Standard definition channels of course look a little ropey on such a big screen, but the Q9FN does a great job of displaying standard HD content. It’s not quite as eye-popping as 4K HDR, but colours are still brilliant and images are crisp. If you’re a gamer, the Q9 range offers some features that are hard to pass up, too. Playing 4K games on an Xbox One X has never looked better, and this is one of the few TV sets that supports FreeSync. FreeSync allows for variable refresh rates in certain games, making for a smoother experience as it combats annoying graphical issues such as screen tearing. It really did seem to make a difference in some games.
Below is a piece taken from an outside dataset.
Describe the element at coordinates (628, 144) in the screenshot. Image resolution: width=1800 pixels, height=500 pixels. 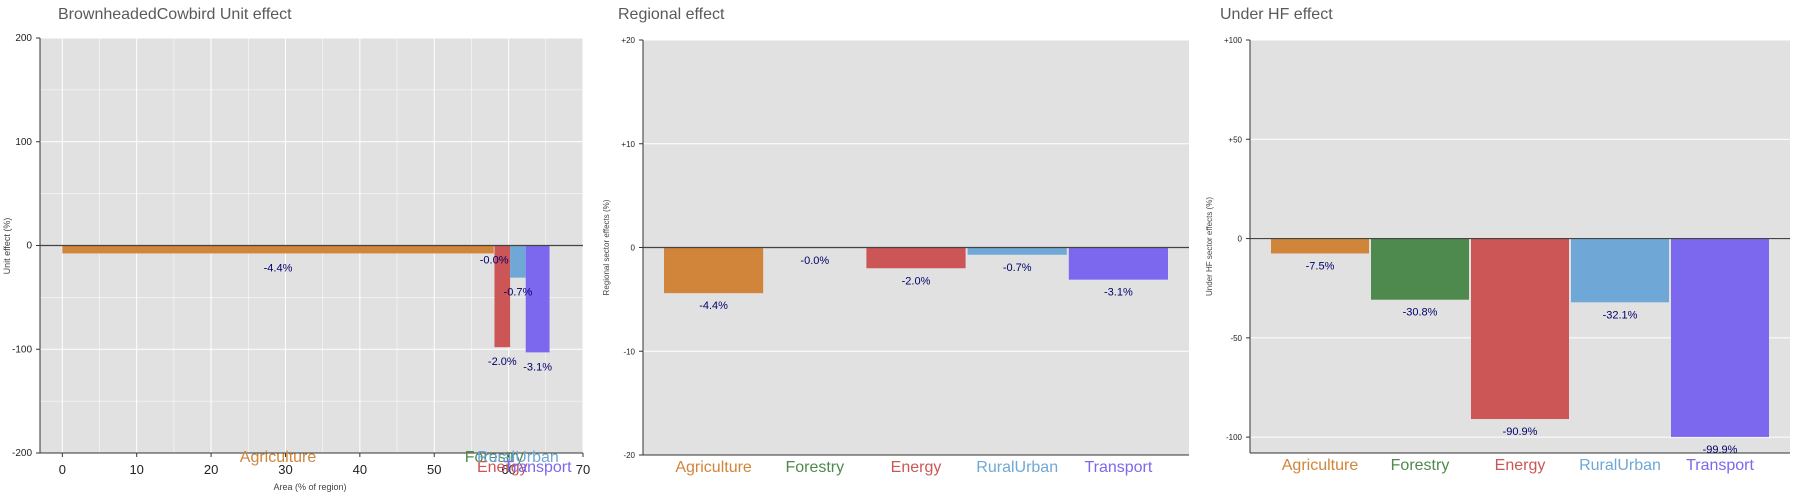
I see `y-tick-label: +10` at that location.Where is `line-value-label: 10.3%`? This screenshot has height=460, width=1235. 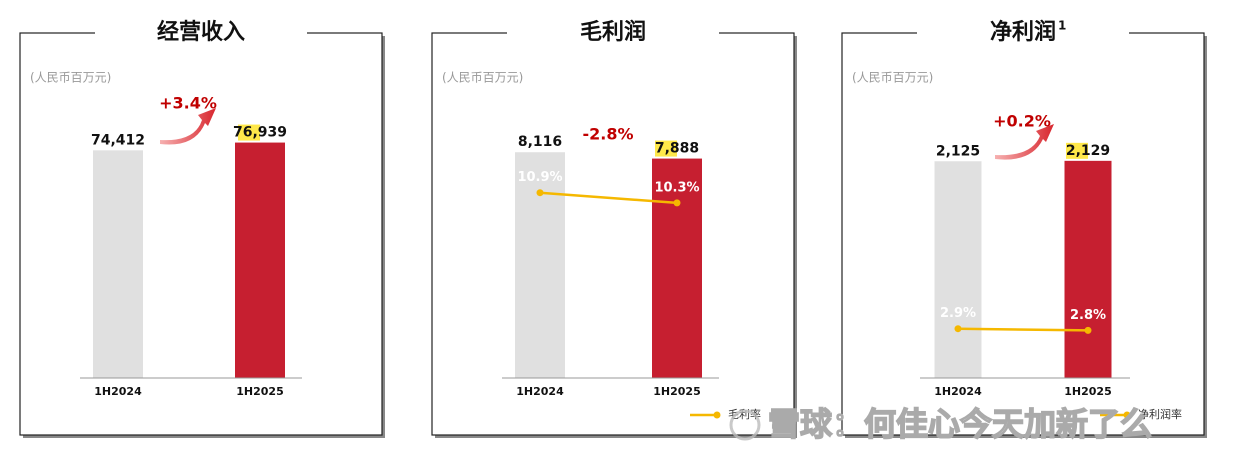 line-value-label: 10.3% is located at coordinates (676, 188).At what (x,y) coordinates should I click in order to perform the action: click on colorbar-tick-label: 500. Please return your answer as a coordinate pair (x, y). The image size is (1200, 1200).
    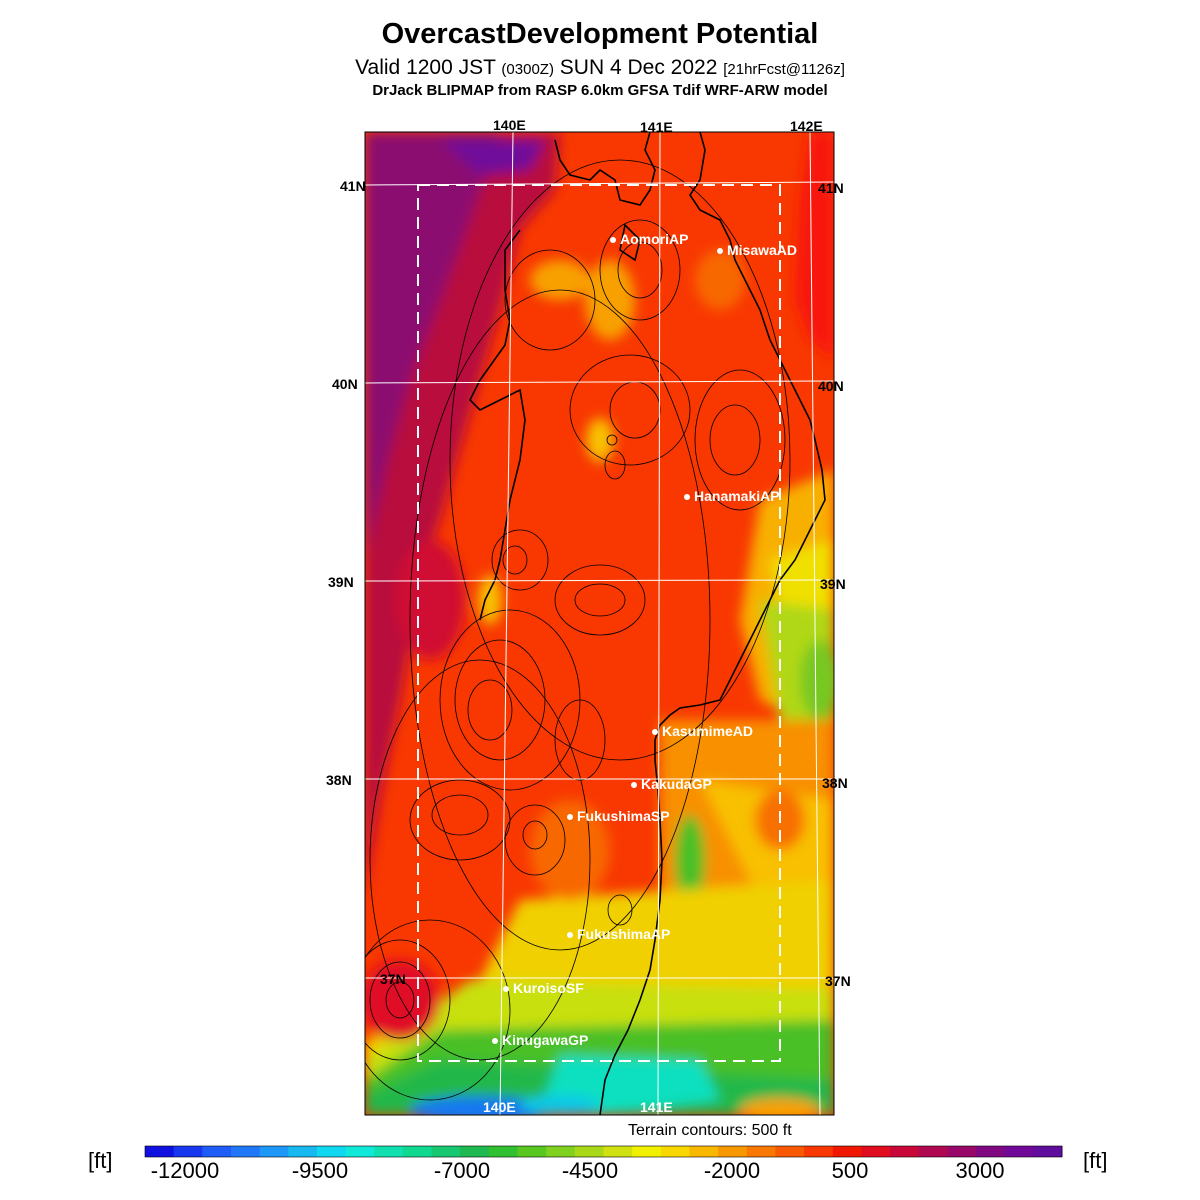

One thing to be aware of though is the power usage of the 75Q9FN. As you’d expect from a TV this size, it’s something of a powerhouse. It’s energy rated ‘B’, and its max power consumption is 340W. When it’s been on a little while, you can actually feel the heat coming off the screen if you walk in front of it. But hey, at least you can offset the extra electricity cost by needing to put the heating on less during winter.
Having used the 75Q9FN for a few weeks, it’s hard to accept that I’ll likely never be able to afford a TV that good of my own. Now, my own 55” 4K TV is tiny and dull in comparison, and sitting down to watch a film just isn’t as exciting. Watching something on the Q9FN is an event, a real cinematic experience in your own home. If money is no object and you have the space in your front room for one of these things, you can’t possibly be disappointed. It’s an absolutely magnificent TV set. It’s just a shame that it’s priced out of most people’s budgets.
- At £5,500, the 75Q9FN isn’t going to suit most budgets…
- ...But it truly is one of the best TVs money can buy.
- ‘One Near-Invisible Cable’ technology means no unsightly cables hanging around if you wall mount it
- Gorgeous deep colours and true blacks
- Supports FreeSync for one of the best gaming experiences
- Surprisingly good quality sound for built-in speakers
- You don’t realise quite how big a 75” TV is until the box arrives at your house. Make sure you’ve got room!